Swiss Energy Data Space - interview avec Matthias Galus

L'électricité vient de la prise électrique, bien sûr ! Mais que se passerait-il si nous ne pouvions plus recharger nos smartphones ou nos voitures électriques à n'importe quel moment ? Et si notre four ou notre réfrigérateur tombait soudainement en panne ? Tels sont les risques qui nous guettent en cas de pénurie d'électricité. En hiver 2022, cela aurait pu se produire dans des circonstances défavorables. Différentes mesures sont prévues pour éviter ou gérer la pénurie d'électricité.[1] Pour évaluer de manière fiable la situation de l'approvisionnement et pouvoir évaluer l'efficacité des différentes mesures, il est indispensable de disposer de données fiables et très actuelles. Le problème est que celles-ci ne sont pas disponibles aujourd'hui dans certains cas.

Dans le cadre de son thème prioritaire de l'intelligence artificielle, la SATW travaille depuis des années à l'amélioration de l'accès de la recherche, de l'économie et d'autres acteurs à des données de haute qualité. Pour ce faire, elle a fondé en mai 2021, en collaboration avec la Swiss Data Alliance SDA, la Direction du droit international public du Département fédéral des affaires étrangères DFAE et l'Office fédéral de la communication OFCOM, le réseau national d'autodétermination numérique. En collaboration avec l'ATS et d'autres organisations, la SATW a étudié des domaines d'application concrets dans le but d'identifier des aspects importants et des besoins d'action pour une meilleure utilisation des données personnelles. Les résultats de ces travaux ont été publiés sous la forme d'un Factsheet intitulé "Partage autodéterminé des données".

L'énergie est un domaine d'application important dans lequel les données jouent un rôle central pour la sécurité d'approvisionnement de la Suisse. Dans un entretien avec Manuel Kugler, responsable du programme Données et intelligence artificielle de la SATW, le Dr Matthias Galus, chef de la section géo-information et innovation numérique - Centre de compétences pour la numérisation et l'intelligence artificielle de l'Office fédéral de l'énergie (OFEN), montre comment la numérisation peut progresser dans le domaine de l'énergie.

Dr Galus, en raison de l'abandon des sources d'énergie fossiles, de la tendance à la mobilité électrique qui en découle et de l'utilisation croissante des pompes à chaleur, il faudra davantage d'électricité à l'avenir. Comment les données et la numérisation peuvent-elles contribuer à la transformation du système énergétique tout en garantissant une sécurité d'approvisionnement élevée ?

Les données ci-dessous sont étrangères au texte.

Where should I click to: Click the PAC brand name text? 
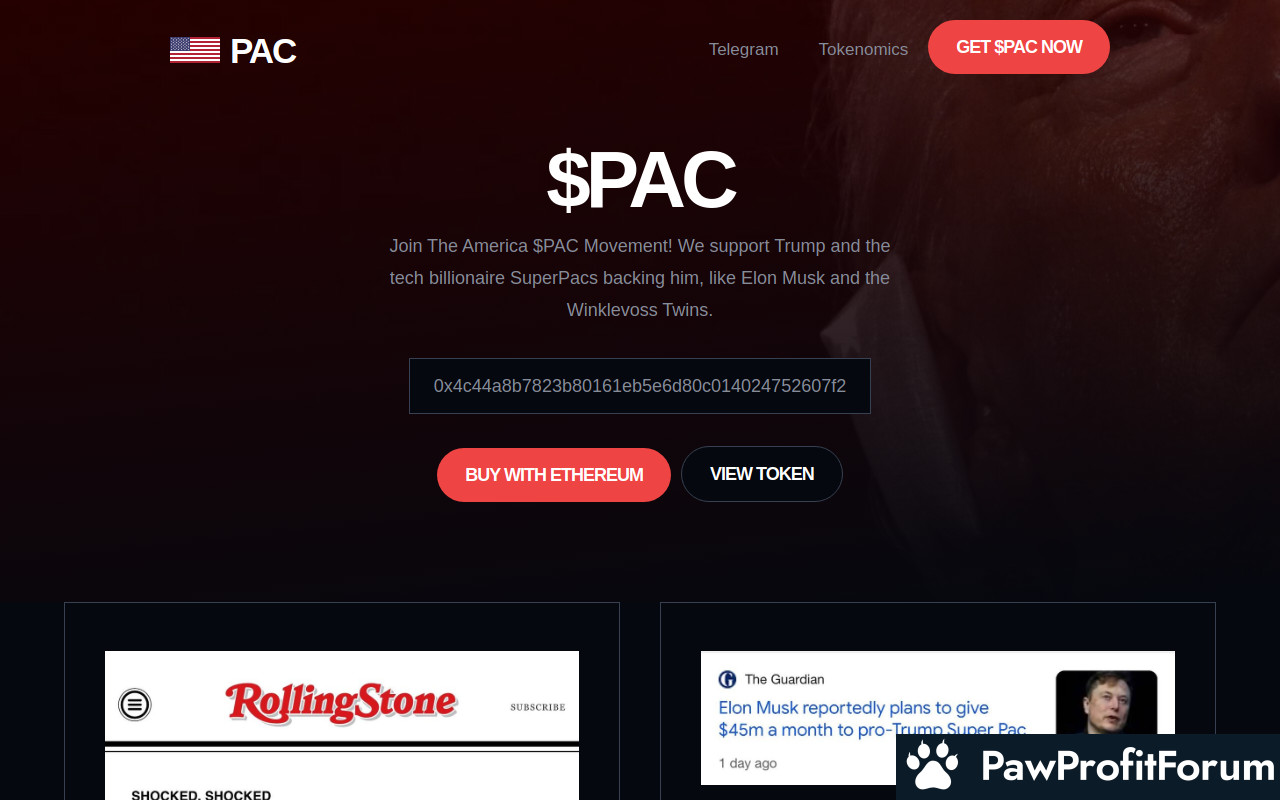263,51
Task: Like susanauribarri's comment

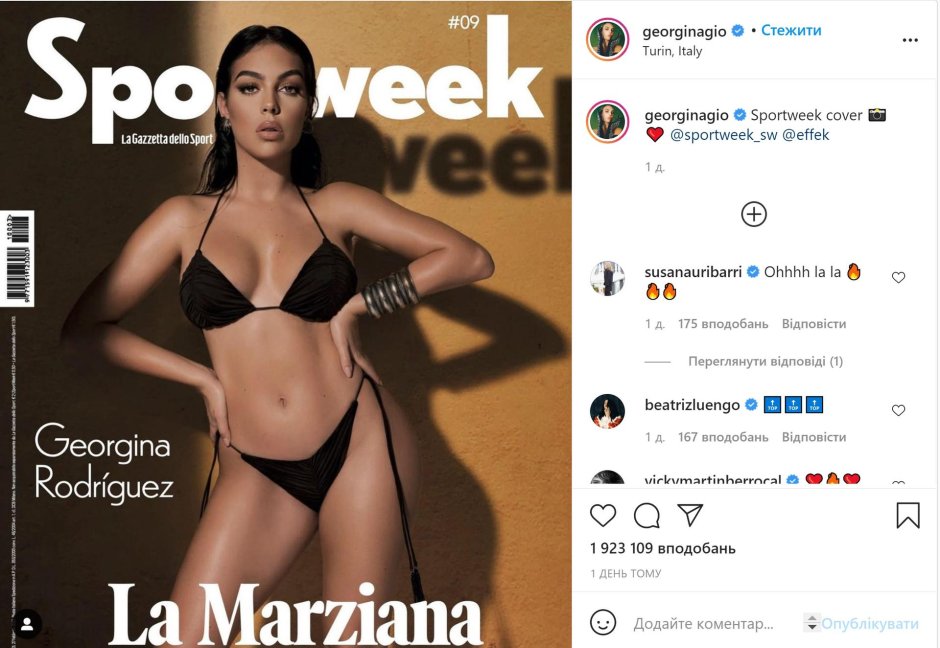Action: (898, 278)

Nous nous trouvons actuellement dans l'une des plus grandes transformations de l'histoire récente et il est incroyablement passionnant de l'accompagner. L'intégration efficace des énergies renouvelables dans le réseau électrique existant est d'une importance capitale. Pour assurer la planification, l'exploitation ou la facturation, nous avons besoin de données fiables. Or, l'obtention de ces données n'est pas une tâche facile. Un exemple : il existe aujourd'hui en Suisse probablement bien plus de 200'000 installations photovoltaïques[2] et leur nombre augmente chaque jour. C'est réjouissant. Il manque toutefois des valeurs de production actuelles et mesurées - par jour ou même par heure - au niveau national. Pronovo[3] n'enregistre que les installations ayant bénéficié de subventions ou de garanties d'origine. En outre, il n'existe pas de données fiables sur les voitures électriques[4] ou les pompes à chaleur. La consommation nationale ou régionale n'est pas non plus disponible avec cette granularité et cette actualité - dans l'ensemble, le tableau est plutôt triste. Avec le tableau de bord énergétique[5], l'OFEN a pu faire un grand pas pour le secteur et la Suisse, mais de nombreux problèmes ne sont pas encore résolus. Une meilleure disponibilité des données permettrait de mieux évaluer la situation de l'approvisionnement, d'établir des prévisions à plus court terme et donc, finalement, de mieux quantifier les risques de pénurie.

Comment améliorer la disponibilité de telles données ?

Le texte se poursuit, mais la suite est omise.